Trends across industries
While demand for non-full time roles varies across industries, the latest SEEK data shows the majority of sectors experienced growth across these classifications.
The advertising, arts and media industry saw a 10% year-on-year increase in SEEK job ads for casual roles while contract roles were up by 9% and part-time roles grew by 19%. In banking and financial services, casual roles were up by 22%, contract roles grew by 21%, while job ads for part-time roles slipped by 6%.
Government and defence saw a 27% year-on-growth in job ads for casual roles. Contract roles were up by 56% and part-time increased by 34%. “In Canberra in particular, the Federal Government is driving the demand for contract and casual roles with most government departments starting long-term programs of work,” explains Steve Jobson, Senior Account Manager at Talent International Canberra.
Although job ads for part time roles in the information and communications technology industry were down by 20% year-on-year in March, there was a 5% lift for contract roles. “The emergence of the gig economy has resulted in many IT professionals abandoning traditional forms of employment in favour of working more independently and with greater flexibility through contracting or freelance work,” says Jobson.

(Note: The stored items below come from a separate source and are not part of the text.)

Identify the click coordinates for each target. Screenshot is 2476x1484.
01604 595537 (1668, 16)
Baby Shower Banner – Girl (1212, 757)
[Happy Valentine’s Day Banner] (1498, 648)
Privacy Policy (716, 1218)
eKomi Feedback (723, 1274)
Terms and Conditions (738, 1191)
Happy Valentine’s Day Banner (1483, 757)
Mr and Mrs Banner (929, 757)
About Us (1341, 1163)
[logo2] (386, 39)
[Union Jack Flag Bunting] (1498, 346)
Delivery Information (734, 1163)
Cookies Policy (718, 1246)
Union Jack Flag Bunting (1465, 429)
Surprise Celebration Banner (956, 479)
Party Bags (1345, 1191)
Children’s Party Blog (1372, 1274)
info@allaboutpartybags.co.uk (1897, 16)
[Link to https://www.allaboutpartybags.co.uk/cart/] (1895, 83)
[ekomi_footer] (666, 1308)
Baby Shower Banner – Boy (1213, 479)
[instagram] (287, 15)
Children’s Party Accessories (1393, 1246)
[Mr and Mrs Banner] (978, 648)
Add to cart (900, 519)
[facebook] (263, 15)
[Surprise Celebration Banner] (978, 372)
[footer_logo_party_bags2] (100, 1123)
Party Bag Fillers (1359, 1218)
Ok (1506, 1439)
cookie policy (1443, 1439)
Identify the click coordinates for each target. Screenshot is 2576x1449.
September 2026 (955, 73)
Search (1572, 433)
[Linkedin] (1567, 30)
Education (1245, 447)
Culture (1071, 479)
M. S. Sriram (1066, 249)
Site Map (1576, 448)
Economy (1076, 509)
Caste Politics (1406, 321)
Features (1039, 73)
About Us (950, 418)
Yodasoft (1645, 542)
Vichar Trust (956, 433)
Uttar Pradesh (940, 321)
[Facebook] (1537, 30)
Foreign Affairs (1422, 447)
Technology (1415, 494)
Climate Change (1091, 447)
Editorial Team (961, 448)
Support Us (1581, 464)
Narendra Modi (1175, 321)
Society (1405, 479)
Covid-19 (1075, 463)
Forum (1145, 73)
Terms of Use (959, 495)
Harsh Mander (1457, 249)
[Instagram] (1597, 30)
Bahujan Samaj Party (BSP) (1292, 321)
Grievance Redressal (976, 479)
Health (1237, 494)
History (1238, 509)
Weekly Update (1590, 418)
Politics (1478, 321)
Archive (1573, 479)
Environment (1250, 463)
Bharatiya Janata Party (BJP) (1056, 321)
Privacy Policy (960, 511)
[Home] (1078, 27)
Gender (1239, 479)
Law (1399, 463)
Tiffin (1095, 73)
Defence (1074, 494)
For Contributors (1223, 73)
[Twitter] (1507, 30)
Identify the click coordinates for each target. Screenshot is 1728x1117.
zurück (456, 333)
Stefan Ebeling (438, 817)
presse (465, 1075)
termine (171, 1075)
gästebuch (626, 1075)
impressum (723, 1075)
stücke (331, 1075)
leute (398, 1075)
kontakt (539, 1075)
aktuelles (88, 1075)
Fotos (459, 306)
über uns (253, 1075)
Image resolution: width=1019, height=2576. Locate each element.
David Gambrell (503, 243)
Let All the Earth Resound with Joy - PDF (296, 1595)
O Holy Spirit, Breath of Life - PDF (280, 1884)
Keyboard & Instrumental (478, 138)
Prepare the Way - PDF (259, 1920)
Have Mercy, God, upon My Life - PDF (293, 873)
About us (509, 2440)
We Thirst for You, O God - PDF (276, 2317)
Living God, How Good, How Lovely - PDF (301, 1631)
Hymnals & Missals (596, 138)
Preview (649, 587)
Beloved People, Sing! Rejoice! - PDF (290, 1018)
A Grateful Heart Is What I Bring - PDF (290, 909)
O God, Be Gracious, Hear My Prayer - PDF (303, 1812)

Building on workplace culture
As demand for non-full time work continues to grow, Rogers says employers must ensure these roles become a natural part of workplace culture. “It’s all about communication and definition of work roles.”
Taylor says employers can build non-full-time roles into their workplace culture by taking a broad approach to flexibility. “This creates conditions for all types of flexibility, including part time work,” she says.
Taylor also suggests a company’s HR team should work closely with managers on job design to ensure part-time roles can be done in part-time hours. “Get into the data on performance, promotion and pay reviews – and challenge if you need to, to ensure equity across full-time and part-time roles,” she says.
There is no one-size fits all when it comes to non-full time roles, adds Taylor. “For us, it’s about balancing the needs of the individual, their team, our business and our clients,” she says. “Effective communication is absolutely key to making sure that flexibility works for everyone – so focus on enabling and supporting that communication.”